In the right triangle EAH, EH=2, Ah=AD+DH=3+1=4, so AE= (2 2+4 2)=2 5

Solution 2: First, find that DC length is equal to root number 5 and AC is equal to root number 26, and then use the triangle cosine theorem to find COS ADC

, so that the value of the sin adc can be obtained, and then the ae value can be found using the formula of the triangle cosine theorem (you should know).
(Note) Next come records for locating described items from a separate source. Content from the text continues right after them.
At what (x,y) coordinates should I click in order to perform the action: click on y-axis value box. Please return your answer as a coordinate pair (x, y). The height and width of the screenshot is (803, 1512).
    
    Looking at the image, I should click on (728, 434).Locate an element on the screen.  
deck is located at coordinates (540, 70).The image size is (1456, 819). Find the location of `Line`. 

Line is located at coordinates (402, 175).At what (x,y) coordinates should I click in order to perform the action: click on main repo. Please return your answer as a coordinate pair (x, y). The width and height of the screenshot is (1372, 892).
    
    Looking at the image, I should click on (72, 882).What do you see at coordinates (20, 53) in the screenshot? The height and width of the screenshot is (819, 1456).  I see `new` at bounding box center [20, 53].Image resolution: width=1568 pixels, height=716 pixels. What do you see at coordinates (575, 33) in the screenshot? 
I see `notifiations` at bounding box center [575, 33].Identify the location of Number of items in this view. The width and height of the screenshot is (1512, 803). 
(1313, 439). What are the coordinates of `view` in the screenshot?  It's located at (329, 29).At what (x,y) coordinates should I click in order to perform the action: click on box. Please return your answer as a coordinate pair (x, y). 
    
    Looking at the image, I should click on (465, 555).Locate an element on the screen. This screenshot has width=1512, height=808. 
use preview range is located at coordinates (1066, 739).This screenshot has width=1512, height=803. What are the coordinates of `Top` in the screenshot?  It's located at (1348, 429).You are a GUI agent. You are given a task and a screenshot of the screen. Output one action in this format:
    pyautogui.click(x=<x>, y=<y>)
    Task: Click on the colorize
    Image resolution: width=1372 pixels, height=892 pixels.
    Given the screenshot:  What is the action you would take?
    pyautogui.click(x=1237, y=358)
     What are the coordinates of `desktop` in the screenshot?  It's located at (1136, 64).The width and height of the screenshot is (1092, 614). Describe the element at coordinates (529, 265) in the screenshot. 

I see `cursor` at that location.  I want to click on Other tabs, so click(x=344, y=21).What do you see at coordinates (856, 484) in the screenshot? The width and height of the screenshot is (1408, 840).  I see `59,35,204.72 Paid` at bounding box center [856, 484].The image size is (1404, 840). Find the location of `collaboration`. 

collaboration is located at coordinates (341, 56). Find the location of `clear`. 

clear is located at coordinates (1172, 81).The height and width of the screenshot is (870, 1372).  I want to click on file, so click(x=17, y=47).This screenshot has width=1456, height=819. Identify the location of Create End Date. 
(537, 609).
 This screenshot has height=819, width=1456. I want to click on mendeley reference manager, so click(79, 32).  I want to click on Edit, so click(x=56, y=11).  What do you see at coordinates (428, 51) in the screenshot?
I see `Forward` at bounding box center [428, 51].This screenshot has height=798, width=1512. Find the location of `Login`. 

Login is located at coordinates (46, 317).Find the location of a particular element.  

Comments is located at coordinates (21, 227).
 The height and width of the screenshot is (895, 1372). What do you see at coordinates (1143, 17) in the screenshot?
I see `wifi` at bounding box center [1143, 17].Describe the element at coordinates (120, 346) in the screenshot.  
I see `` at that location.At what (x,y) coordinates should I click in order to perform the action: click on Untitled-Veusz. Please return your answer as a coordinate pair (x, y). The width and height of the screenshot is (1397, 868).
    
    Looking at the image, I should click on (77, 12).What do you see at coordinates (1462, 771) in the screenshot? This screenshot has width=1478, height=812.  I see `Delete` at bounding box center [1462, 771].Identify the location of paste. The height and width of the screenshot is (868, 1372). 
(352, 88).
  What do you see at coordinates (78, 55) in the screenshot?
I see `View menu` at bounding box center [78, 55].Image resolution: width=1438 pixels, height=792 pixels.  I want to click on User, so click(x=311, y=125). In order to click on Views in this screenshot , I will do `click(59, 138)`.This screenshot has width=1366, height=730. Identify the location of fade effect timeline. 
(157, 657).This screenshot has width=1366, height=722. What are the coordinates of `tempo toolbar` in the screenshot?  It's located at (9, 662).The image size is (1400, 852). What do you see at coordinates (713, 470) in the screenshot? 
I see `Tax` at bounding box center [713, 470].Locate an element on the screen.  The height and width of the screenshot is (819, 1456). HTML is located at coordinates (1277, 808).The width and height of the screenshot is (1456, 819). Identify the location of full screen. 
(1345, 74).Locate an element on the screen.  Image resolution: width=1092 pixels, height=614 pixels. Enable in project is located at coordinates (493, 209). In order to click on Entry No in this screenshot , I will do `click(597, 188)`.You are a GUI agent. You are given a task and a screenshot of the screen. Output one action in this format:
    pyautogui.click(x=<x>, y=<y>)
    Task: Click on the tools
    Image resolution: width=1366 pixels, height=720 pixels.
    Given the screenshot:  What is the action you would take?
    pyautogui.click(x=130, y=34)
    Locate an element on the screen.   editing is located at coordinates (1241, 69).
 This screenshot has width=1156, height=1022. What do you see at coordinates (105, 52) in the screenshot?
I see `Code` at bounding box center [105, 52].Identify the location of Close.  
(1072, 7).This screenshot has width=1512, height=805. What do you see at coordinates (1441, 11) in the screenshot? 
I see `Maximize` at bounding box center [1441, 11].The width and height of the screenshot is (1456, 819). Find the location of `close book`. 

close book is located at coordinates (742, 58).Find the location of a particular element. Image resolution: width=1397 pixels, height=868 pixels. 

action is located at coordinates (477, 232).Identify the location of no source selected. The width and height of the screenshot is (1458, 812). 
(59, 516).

In the process of bounding, it is necessary to convert cos ade to sin adc [cos( ade)=cos(2 -1 2 - adc)=sin adc] to solve that ae is equal to the root number 20

1. Let these two equations be equal, that is, x2+2ax+b2=x2+2cx-b2 solve x=b2 (c-a) Let the same root be x1, and use Weida's theorem x1*x2=b2 x1+x2=-2a Another equation x1*x2=-b2 x1+x2=-2c can find that the x2 of the two equations are opposite to each other (compare the two multiplication equations, one of the roots is equal, understand no) and substitute the x2 that is opposite to each other into the additive formula, that is, x1+x2=-2a x1+(-x2)=-2c Add the two formulas to get x1=-(a+c)=b2 (c-a) to get b2+c2=a2, so it's a right triangle (see it, please say that it's hard to hit up).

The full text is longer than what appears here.